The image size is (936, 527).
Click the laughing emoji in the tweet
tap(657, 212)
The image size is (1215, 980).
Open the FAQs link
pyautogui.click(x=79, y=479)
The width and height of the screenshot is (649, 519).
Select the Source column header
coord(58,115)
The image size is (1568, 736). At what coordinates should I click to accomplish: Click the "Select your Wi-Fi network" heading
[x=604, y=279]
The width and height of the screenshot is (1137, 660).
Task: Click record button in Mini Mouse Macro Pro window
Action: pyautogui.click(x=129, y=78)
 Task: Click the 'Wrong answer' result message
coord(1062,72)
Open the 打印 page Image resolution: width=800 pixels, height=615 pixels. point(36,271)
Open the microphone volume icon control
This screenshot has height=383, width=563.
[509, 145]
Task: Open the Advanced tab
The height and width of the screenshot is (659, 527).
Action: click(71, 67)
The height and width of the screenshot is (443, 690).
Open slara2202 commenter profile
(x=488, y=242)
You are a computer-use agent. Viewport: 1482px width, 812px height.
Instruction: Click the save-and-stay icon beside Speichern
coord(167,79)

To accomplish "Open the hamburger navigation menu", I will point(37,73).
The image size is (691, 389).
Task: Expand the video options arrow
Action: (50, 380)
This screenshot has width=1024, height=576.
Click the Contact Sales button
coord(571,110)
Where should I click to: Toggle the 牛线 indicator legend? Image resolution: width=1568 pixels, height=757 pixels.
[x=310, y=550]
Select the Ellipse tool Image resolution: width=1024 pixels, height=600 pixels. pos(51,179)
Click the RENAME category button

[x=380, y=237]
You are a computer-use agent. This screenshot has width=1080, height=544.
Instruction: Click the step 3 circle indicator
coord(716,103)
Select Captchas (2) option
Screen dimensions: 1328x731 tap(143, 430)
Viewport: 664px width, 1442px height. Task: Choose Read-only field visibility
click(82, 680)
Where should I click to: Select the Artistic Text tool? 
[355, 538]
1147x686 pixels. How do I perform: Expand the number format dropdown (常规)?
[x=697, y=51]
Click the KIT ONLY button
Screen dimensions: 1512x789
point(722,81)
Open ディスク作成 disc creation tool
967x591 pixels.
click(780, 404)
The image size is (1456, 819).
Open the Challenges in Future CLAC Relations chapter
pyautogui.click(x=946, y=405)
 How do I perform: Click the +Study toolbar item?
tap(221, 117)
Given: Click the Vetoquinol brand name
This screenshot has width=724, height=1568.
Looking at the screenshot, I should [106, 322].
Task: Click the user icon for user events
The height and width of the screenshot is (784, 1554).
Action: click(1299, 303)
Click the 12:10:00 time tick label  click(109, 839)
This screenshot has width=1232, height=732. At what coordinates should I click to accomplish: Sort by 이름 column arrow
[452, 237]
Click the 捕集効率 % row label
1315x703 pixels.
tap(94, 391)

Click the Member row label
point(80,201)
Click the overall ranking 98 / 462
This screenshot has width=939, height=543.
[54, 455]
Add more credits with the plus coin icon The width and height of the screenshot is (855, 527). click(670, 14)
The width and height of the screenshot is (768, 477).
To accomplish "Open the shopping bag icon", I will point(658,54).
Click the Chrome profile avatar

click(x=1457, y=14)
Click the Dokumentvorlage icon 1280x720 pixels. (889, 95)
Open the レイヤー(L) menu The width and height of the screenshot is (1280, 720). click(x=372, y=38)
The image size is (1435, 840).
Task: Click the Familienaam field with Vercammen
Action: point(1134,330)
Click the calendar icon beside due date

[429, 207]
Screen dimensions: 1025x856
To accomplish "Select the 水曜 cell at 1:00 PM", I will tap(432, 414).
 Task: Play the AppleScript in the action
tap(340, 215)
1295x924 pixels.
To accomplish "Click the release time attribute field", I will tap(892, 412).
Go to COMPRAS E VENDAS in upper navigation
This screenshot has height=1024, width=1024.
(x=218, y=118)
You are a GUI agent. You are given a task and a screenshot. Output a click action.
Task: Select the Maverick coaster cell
──────
**EXERCISE OBJECTIVE**
From the listing above, copy each line that contains the string "Select". Case matters.

**ANSWER TO THIS TASK**
Select the Source column header
The image size is (1568, 736). At what coordinates should I click to accomplish: Click the "Select your Wi-Fi network" heading
Select the Ellipse tool Image resolution: width=1024 pixels, height=600 pixels. pos(51,179)
Select Captchas (2) option
Where should I click to: Select the Artistic Text tool? 
To accomplish "Select the 水曜 cell at 1:00 PM", I will tap(432, 414).
Task: Select the Maverick coaster cell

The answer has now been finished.